For years Kentucky politicians have talked out of both sides of their mouths when it comes to protecting the environment and climate change.
The double talk comes largely from Kentucky’s status as a coal-producing state.
Even though the free market has determined the cost of mining coal is too high compared to natural gas and other resources and older coal-fired power plants are too inefficient, there’s nearly always a plank offered to coal producing communities.
On this Earth Day, which was dreamed up in 1970 to educate about the climate, millions around the globe will reflect on this year’s theme “restore our Earth.” Those who take today seriously are trying to innovate new solutions using technology to restore the ecosystem.
In Kentucky, before we can get to solutions we should probably agree there’s a problem.
Here’s a quick look at where Kentucky politicians are at on the issue of climate change.
Former Ambassador Kelly Knight Craft, an often-mentioned candidate for governor in 2023, has both agreed and disagreed with climate change. Craft drew criticism during her time as Canadian Ambassador telling a local news outlet she believes “both sides” of climate science. Watch the video of her comments here.
I moderated a debate on cn|2 Pure Politics with the Republican candidates for governor in 2015 – all of them denied climate change was man-made, saying protecting coal jobs was the priority.

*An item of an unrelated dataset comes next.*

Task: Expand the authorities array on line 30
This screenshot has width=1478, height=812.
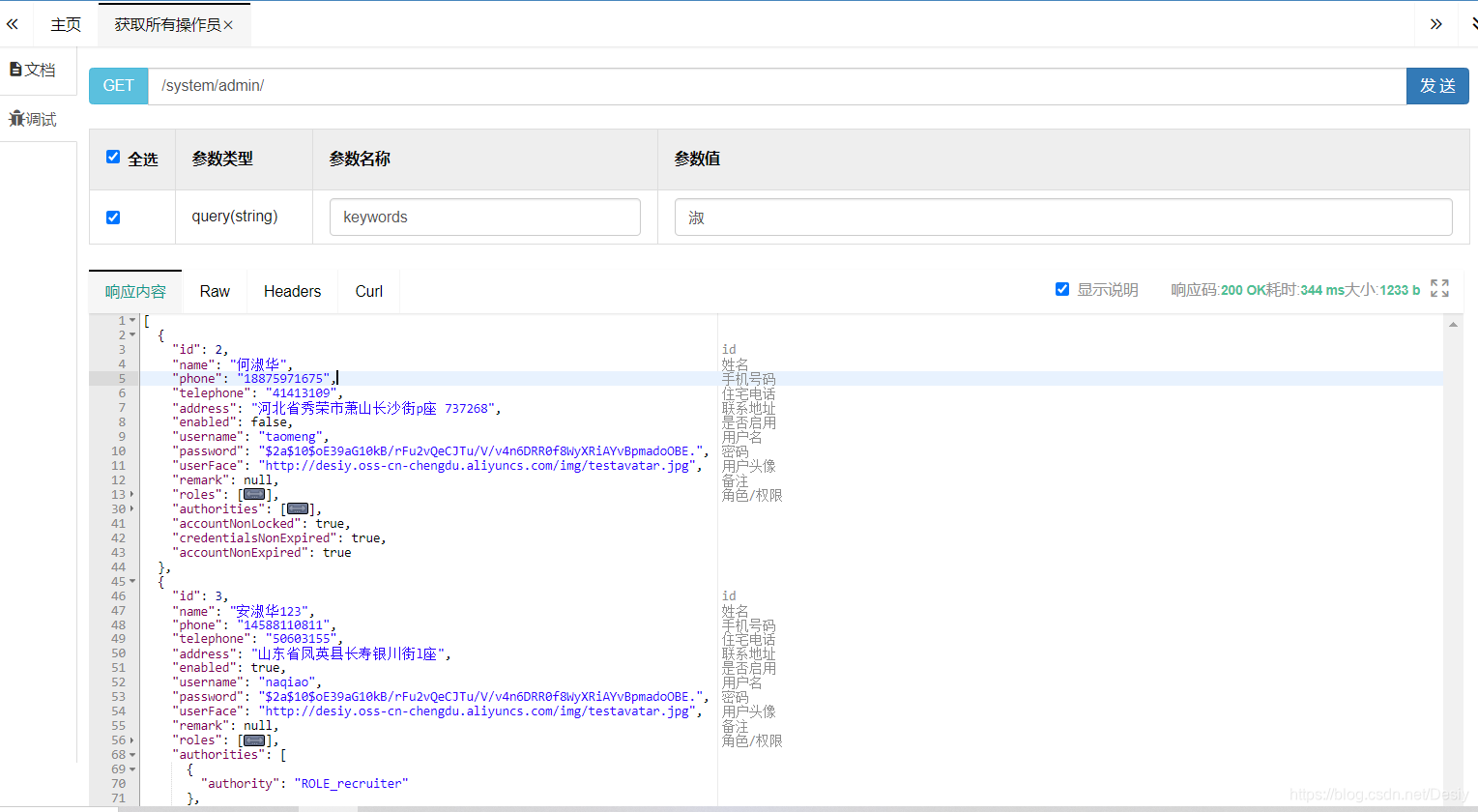Action: coord(130,508)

Matt Bevin who would go on to win the nomination and become the governor said he disagreed with climate change.
“I disagree with it,” Bevin said. “I don’t find scientific corroboration for it. I have found scientists that I believe are credible or more so than those that are calling for this who would say quite the opposite.”
Congressman James Comer, who then was serving as state Agriculture Commissioner, had no qualms with flatly denying climate change.
“I do not believe in global warming,” he told me. “Weather is cyclical. I think we would all agree with that.”
Lexington Herald-Leader reporter Sam Youngman watched the debate that night and recorded all of the c answers in an article.
Both Comer and Bevin are rumored candidates for governor in 2023, as is current Agriculture Commissioner Ryan Quarles. Quarles’ spokesperson sent Kentucky Fried Politics a statement from Quarles for this story, saying the key is to not overburden those he believes want to do the right thing.
“Like many farm kids across Kentucky, I learned the importance of proper soil health and conservation practices at an early age,” Quarles said in the statement. “As Commissioner of Ag, I’ve promoted those commonsense practices as not only being good for the environment but also good for farmer’s bottom line. Part of my role as being president of the ag commissioners in the nation, we have conversations about climate all the time. The key is to not overburden our businesses and farmers who I believe at the end of the day want to do the right thing.”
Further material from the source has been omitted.